Les métatarsiens sont les cinq os longs qui relient le milieu du pied aux orteils. Lors de la marche, ils supportent une partie importante du poids du corps. Lorsque les contraintes deviennent excessives sur l’un ou plusieurs d’entre eux, une douleur apparaît.
La métatarsalgie est donc un symptôme pouvant avoir plusieurs origines :
- surcharge mécanique
- déformation anatomique de l’avant-pied
- atteinte inflammatoire
- atteinte articulaire
- atteinte musculo tendineuse
- atteinte nerveuse
- atteinte osseuse (fracture de fatigue)
Le traitement dépend avant tout de la cause identifiée.

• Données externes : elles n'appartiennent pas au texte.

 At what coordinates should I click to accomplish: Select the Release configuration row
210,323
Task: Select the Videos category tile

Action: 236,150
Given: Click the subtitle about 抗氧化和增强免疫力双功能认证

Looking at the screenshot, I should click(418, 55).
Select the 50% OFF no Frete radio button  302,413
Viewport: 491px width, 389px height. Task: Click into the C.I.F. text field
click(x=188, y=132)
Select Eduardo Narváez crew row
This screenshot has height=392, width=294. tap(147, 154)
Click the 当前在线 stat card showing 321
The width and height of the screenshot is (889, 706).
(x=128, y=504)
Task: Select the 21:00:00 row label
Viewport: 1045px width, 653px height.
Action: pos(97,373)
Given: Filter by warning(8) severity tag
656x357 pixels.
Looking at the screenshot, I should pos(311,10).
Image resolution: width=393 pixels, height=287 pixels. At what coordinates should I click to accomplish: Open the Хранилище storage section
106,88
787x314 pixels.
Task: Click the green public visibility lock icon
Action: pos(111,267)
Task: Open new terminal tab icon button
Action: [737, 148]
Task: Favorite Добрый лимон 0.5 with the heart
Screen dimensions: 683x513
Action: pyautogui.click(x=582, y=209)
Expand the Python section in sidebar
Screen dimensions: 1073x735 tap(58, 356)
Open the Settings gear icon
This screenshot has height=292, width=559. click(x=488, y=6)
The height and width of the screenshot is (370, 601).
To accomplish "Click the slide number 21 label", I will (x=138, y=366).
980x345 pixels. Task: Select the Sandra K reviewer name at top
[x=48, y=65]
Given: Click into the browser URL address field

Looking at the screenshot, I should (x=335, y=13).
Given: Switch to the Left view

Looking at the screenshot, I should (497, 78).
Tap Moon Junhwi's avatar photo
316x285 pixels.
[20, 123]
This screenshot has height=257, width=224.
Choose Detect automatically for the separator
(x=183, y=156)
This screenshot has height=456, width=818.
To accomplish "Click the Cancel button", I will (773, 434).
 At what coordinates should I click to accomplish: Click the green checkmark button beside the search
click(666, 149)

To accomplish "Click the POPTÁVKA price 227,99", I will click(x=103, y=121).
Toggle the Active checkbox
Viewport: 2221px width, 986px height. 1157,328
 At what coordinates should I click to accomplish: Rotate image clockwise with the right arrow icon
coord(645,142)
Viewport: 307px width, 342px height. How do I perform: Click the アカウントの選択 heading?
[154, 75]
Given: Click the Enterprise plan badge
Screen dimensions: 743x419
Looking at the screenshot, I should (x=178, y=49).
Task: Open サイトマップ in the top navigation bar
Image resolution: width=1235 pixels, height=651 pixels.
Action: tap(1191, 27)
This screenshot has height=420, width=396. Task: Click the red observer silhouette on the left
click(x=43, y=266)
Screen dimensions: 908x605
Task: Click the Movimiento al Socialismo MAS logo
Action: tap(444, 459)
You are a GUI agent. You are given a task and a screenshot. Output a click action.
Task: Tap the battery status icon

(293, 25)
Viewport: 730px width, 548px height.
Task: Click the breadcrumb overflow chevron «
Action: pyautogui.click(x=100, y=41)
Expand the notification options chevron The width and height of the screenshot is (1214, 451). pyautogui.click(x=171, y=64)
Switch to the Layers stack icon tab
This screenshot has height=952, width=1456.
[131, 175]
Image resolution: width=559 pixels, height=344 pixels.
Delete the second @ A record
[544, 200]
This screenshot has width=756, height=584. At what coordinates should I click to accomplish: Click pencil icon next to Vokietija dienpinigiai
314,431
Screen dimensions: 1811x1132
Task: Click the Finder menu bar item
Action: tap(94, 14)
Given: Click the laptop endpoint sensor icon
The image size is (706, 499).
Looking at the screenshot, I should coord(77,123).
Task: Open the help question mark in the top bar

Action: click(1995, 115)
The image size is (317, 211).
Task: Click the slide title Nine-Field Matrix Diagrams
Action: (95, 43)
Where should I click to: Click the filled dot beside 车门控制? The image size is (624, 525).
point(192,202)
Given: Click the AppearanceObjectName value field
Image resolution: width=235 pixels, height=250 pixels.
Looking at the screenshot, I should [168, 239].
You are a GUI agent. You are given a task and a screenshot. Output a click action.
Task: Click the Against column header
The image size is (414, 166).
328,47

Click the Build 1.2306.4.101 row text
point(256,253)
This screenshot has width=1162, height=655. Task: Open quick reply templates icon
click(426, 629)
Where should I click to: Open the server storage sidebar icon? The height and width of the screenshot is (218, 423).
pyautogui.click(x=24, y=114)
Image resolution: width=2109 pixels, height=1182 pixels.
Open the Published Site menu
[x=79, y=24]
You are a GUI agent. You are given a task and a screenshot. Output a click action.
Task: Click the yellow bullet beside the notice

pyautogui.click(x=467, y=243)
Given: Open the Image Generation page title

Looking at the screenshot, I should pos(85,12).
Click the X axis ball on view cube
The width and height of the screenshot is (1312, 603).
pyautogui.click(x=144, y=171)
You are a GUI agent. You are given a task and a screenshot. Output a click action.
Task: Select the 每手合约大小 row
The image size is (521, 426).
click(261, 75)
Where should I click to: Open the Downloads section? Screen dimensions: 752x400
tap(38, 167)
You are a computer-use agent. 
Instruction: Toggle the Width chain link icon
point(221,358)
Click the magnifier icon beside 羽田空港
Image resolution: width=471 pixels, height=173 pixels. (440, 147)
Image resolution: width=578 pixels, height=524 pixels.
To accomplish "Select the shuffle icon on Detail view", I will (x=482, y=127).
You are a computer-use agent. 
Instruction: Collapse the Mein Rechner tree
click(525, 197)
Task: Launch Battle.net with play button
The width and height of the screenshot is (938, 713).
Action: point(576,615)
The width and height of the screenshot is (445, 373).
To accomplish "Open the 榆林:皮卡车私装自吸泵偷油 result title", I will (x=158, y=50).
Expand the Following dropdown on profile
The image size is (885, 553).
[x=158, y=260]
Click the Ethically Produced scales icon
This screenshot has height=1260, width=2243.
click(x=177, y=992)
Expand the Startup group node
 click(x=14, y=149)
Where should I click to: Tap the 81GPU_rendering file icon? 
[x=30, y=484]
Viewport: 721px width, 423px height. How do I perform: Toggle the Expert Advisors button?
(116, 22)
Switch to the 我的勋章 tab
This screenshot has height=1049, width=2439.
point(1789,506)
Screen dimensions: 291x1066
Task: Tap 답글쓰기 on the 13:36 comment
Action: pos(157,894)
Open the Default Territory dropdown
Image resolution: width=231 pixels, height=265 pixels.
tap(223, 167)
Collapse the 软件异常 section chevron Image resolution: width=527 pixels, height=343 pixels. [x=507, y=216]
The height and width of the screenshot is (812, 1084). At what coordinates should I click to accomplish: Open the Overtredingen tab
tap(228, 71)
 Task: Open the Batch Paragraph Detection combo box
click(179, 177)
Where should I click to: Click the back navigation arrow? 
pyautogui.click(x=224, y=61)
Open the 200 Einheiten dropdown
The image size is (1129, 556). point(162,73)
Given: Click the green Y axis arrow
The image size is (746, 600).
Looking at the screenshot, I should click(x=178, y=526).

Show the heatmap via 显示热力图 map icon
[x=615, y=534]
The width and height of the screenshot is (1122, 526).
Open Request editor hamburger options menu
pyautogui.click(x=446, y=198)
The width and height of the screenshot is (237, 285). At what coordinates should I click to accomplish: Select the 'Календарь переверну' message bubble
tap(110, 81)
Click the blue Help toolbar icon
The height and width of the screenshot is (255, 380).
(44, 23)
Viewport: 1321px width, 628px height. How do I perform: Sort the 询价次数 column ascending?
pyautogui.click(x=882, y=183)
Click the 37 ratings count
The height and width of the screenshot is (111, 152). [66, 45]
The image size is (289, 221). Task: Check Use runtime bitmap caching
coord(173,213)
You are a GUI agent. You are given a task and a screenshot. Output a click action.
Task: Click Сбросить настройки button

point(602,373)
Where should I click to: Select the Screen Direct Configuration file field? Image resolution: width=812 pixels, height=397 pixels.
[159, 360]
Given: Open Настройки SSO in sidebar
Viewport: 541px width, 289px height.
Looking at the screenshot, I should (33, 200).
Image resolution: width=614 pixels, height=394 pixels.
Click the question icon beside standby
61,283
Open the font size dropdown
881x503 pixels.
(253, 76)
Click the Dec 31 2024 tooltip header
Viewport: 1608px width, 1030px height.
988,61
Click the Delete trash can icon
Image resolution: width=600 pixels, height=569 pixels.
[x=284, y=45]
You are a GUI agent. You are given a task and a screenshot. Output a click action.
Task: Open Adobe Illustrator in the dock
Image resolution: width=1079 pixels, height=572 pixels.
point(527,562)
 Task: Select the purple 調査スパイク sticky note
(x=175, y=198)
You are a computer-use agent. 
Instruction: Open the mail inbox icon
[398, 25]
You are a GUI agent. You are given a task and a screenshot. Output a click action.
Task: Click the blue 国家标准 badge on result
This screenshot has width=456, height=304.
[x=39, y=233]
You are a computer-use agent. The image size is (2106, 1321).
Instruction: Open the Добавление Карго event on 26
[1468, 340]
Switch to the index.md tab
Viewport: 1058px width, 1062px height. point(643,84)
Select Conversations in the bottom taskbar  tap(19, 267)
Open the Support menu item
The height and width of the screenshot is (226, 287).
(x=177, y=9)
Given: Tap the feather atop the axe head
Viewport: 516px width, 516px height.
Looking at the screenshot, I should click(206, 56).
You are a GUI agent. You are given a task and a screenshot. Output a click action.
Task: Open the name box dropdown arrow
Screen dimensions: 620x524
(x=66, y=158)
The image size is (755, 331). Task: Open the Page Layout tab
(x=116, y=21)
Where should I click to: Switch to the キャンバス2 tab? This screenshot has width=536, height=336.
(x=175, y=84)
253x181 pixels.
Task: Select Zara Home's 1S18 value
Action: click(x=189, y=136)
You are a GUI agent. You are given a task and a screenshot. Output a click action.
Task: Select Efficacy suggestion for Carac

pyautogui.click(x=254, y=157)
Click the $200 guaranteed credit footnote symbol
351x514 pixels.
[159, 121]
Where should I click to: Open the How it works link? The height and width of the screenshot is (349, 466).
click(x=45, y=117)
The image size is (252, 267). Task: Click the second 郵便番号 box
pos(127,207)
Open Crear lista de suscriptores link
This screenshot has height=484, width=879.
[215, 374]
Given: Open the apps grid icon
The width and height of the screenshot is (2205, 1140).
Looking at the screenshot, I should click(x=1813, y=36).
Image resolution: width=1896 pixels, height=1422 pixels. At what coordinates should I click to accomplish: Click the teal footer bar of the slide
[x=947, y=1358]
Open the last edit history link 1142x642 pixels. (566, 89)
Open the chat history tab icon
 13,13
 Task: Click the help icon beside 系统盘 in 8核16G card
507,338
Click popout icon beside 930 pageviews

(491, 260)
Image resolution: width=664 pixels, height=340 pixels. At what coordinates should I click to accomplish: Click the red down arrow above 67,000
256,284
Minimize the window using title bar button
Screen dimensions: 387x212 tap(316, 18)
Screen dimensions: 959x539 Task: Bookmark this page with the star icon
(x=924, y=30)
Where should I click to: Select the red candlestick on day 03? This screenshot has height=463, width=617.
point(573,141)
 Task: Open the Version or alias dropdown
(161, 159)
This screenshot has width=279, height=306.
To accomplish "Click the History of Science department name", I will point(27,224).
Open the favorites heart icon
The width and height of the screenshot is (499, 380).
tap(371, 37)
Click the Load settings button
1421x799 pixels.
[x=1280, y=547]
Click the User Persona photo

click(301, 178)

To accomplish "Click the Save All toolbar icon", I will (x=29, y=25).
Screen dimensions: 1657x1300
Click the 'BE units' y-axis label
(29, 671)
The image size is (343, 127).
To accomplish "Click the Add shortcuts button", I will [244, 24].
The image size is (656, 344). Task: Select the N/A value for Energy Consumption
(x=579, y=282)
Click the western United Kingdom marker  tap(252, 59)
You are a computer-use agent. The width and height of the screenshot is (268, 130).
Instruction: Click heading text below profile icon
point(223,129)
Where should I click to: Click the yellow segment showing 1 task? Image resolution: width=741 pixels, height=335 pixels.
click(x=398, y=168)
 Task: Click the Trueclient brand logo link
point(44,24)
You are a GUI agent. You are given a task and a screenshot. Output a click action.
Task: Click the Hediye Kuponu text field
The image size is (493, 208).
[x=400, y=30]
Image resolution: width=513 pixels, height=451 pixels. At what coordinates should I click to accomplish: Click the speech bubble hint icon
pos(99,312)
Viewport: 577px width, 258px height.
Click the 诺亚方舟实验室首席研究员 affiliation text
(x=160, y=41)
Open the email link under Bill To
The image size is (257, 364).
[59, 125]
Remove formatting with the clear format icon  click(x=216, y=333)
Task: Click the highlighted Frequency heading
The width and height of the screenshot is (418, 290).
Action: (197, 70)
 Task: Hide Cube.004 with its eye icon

Anatomie de l’avant-pied et mécanisme de la douleur
L’avant-pied est constitué :
- des cinq métatarsiens
- des articulations métatarso-phalangiennes
- des phalanges des orteils
- d’un coussinet graisseux et d’une bourse plantaire jouant un rôle d’amortisseur
- des tendons, ligaments (plaque plantaires) et muscles stabilisant les articulations
Lors de chaque pas, le poids du corps se transfère progressivement vers l’avant-pied avant la propulsion. Ce mécanisme sollicite particulièrement les têtes métatarsiennes.
Lorsque la répartition des charges devient anormale, certaines zones supportent des pressions excessives. Cette hyperpression entraîne progressivement une inflammation des tissus (bursites), un épaississement de la peau (durillons), une douleur à l’appui et parfois une souffrance des articulations (lésion de la plaque plantaire) ou des nerfs voisins.
Causes et facteurs de risque des métatarsalgies
Les métatarsalgies peuvent avoir de nombreuses origines.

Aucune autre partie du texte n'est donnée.